◆ **Attività richieste**:
[a] Copia dal brano su Gian Luca A. Lamborizio la parte che va da "Io sono Cat" fino a "Luca A. Lamborizio?" compreso.
[b] Nel brano su Gian Luca A. Lamborizio, con quale editore è uscito di recente il libro "Penombra"?
[c] Spiega perché il brano su Gian Luca A. Lamborizio lo definisce sia alessandrino sia milanese.

◆ **Brano da leggere**:

Io sono Cat e posso desiderare ogni cosa.
Oggi parliamo con grande piacere con Gian Luca A. Lamborizio, alessandrino di nascita e milanese di adozione, ha frequentato il liceo classico e proseguito gli studi in ambito giuridico; ad essi ha affiancato lo studio del Cinese. È autore di “AAA Futuro cercasi. Essere giovani in tempo di crisi.” e collabora con settimanali e con la rivista online MilanoNera, diretta dallo scrittore Paolo Roversi. Da poco è uscito per Eretica Edizioni il suo nuovo libro, “Penombra”.
Chi è Gian Luca A. Lamborizio?

(Estratti del dataset)
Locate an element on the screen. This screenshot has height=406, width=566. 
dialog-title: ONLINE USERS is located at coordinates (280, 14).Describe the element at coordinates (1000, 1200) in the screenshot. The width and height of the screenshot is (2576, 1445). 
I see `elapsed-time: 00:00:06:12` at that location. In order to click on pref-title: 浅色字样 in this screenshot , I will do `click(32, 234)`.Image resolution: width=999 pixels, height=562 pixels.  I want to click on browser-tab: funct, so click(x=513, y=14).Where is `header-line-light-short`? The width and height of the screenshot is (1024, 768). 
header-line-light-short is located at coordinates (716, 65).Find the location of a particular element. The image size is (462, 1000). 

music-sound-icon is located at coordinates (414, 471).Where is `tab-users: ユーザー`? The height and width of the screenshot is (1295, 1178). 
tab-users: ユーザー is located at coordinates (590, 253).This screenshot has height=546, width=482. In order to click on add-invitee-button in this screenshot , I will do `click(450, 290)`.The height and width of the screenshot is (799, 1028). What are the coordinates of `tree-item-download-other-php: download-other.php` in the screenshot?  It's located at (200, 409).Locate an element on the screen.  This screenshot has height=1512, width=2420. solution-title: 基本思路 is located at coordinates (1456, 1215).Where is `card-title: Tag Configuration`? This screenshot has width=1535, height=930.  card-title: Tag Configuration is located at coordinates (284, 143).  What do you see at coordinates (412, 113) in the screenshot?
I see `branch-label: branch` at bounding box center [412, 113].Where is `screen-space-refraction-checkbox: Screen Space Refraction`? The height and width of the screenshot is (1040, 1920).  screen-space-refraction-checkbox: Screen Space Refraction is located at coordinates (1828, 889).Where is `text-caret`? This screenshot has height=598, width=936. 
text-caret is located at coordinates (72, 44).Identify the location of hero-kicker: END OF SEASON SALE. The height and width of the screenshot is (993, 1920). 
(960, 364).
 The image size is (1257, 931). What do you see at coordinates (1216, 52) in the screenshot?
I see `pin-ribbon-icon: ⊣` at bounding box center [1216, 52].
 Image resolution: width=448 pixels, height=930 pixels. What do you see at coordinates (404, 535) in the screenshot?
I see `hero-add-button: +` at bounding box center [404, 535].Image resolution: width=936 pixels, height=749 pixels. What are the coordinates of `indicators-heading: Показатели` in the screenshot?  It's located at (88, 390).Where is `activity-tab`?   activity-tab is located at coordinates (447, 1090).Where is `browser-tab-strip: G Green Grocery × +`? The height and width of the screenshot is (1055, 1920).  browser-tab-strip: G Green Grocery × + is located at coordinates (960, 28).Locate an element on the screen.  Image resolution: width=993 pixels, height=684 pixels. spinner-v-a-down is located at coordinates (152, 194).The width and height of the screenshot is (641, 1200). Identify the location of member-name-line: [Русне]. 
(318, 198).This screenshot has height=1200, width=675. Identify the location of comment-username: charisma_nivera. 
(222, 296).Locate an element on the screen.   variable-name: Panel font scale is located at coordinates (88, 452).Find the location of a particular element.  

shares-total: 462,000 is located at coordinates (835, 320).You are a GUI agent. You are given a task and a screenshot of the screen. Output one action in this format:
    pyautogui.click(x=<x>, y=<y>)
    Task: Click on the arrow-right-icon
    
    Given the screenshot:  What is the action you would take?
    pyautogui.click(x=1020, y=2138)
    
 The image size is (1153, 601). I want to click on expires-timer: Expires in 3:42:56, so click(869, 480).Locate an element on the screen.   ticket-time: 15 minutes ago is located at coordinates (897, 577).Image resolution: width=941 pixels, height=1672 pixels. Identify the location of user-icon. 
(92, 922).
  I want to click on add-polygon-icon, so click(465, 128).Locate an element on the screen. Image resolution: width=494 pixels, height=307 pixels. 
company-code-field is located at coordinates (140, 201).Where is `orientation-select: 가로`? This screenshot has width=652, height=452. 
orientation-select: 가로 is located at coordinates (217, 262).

◆ **Soluzioni delle attività**:
[a]
Io sono Cat e posso desiderare ogni cosa.
Oggi parliamo con grande piacere con Gian Luca A. Lamborizio, alessandrino di nascita e milanese di adozione, ha frequentato il liceo classico e proseguito gli studi in ambito giuridico; ad essi ha affiancato lo studio del Cinese. È autore di “AAA Futuro cercasi. Essere giovani in tempo di crisi.” e collabora con settimanali e con la rivista online MilanoNera, diretta dallo scrittore Paolo Roversi. Da poco è uscito per Eretica Edizioni il suo nuovo libro, “Penombra”.
Chi è Gian Luca A. Lamborizio?

[b] Con Eretica Edizioni.

[c] Il brano lo presenta come alessandrino di nascita e milanese di adozione. Il primo aggettivo indica quindi la sua origine, il secondo la città che ha fatto propria.